Recon­duisant les iné­gal­ités, pro­duisant de la délin­quance, la prison n’est-elle pas obsolète, en son principe ou dans les formes, dans la logique qu’elle adopte ? Au fil de son enquête quo­ti­di­enne, Chan­tal Del­tenre se heurte à un monde de détress­es, de souf­frances qui se traduisent par des actes d’automutilation, par des sui­cides de détenus. Elle relie la fonc­tion poli­tique des cen­tres de déten­tion, de la ges­tion des dél­its, l’utilisation de la main‑d’œuvre pénale sous-payée à « l’histoire colo­niale de la Nou­velle-Calé­donie » qui « est pré­cisé­ment celle d’une suc­ces­sion d’enfermements », d’une destruc­tion de la cul­ture kanak.
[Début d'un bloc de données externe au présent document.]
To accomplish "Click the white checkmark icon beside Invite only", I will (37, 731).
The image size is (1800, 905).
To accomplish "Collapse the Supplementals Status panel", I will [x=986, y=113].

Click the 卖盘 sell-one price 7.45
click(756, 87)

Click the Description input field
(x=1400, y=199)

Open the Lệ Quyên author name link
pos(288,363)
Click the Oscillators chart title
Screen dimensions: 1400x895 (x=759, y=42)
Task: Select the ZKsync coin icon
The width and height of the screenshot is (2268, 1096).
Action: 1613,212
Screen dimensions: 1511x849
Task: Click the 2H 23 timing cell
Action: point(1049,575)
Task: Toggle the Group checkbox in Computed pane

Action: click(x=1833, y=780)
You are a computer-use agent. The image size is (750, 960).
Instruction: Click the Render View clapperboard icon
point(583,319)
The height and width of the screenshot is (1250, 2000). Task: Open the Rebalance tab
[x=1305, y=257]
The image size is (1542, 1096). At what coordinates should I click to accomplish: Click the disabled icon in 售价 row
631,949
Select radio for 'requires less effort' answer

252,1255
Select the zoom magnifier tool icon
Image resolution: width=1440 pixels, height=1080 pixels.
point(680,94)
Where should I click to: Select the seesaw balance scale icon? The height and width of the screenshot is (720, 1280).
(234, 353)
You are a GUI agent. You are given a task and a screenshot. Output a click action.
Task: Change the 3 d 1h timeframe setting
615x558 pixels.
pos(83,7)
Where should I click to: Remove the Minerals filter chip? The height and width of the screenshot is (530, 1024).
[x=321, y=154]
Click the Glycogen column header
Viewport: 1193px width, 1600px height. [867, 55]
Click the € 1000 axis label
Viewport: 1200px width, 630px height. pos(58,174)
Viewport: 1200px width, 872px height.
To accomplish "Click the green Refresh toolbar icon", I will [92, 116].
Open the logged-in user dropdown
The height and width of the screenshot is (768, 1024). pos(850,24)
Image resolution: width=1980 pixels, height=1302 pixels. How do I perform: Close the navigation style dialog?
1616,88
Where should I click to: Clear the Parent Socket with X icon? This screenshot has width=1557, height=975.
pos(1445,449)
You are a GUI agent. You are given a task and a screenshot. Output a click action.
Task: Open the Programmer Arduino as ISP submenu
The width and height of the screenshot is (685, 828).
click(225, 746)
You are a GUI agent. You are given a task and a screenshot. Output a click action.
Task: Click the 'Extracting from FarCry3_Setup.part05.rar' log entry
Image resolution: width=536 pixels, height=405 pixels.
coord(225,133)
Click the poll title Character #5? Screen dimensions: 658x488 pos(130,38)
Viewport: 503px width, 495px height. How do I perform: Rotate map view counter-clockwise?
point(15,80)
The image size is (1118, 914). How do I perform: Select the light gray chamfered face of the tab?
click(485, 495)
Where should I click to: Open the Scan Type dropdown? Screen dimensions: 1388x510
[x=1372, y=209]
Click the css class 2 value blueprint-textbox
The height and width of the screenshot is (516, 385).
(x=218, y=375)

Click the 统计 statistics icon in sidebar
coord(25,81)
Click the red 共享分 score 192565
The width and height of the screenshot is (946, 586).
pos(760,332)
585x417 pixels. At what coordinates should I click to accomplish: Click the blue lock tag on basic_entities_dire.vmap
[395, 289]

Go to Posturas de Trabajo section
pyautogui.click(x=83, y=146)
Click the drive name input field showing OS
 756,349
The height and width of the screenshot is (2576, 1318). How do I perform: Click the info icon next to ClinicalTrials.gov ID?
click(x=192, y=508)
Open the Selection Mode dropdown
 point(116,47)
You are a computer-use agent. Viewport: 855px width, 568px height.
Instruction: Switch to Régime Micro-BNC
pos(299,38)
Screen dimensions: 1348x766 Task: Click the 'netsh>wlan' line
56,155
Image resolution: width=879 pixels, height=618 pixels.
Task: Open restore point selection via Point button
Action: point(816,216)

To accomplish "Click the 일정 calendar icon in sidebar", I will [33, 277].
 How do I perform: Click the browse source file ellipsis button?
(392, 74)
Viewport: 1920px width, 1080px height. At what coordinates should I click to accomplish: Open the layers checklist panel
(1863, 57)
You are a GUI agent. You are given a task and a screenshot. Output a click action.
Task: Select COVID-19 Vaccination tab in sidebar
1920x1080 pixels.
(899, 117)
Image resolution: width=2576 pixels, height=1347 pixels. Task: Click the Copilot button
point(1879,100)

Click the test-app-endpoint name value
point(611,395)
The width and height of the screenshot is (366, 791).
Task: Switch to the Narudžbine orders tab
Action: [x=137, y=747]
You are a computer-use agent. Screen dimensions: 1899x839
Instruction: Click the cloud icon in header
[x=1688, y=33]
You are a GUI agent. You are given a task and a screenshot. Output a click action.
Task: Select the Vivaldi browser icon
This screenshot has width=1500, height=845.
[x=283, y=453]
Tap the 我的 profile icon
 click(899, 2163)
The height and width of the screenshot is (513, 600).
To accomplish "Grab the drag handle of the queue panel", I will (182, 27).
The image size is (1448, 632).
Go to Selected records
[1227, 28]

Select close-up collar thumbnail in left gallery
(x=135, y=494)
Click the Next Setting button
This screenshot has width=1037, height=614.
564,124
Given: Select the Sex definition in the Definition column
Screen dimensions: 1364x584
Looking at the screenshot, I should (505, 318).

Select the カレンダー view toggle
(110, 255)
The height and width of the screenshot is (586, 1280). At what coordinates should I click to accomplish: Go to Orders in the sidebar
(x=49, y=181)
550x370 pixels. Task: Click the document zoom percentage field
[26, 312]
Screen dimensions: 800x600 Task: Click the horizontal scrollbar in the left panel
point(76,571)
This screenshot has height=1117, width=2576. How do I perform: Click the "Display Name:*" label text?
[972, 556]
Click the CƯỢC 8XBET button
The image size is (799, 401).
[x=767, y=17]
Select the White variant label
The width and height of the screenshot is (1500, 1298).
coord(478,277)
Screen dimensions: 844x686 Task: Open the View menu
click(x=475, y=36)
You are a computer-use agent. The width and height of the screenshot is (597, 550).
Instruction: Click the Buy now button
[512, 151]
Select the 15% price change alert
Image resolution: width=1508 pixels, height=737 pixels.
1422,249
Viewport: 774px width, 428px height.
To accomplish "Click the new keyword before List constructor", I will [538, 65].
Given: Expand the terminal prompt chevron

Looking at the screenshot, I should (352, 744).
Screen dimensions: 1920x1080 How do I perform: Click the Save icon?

Chas­sées de leurs ter­res, spoliées, privées de droits poli­tiques (jusqu’en 1946), les pop­u­la­tions autochtones se voient par­quées dans des réserves. Sans réduire la délin­quance juvénile à une perte de repères, elle-même liée à la mise en crise du mode de vie clanique sous l’effet de la coloni­sa­tion, Chan­tal Del­tenre pointe les fais­ceaux éti­ologiques, les con­ti­nu­ités entre l’espace car­céral des réserves et la fonc­tion actuelle de la prison. Soulig­nant la déco­hé­sion sociale engen­drée par le heurt d’une effroy­able vio­lence entre société indigène et mod­èle occi­den­tal, elle étudie, de l’intérieur, les modal­ités de con­trôle social.

His­toire de regards, de ren­con­tres, d’empathie, ouvrage décisif, Camp Est ouvre la méthodolo­gie ethno­graphique à l’expérience vécue que la chercheuse tra­verse, une expéri­ence qui la mod­i­fie, qui inflé­chit son enquête, qui déporte les enjeux épisté­mologiques, les out­ils sci­en­tifiques vers un hori­zon poli­tique et éthique sub­jec­tive­ment assumé.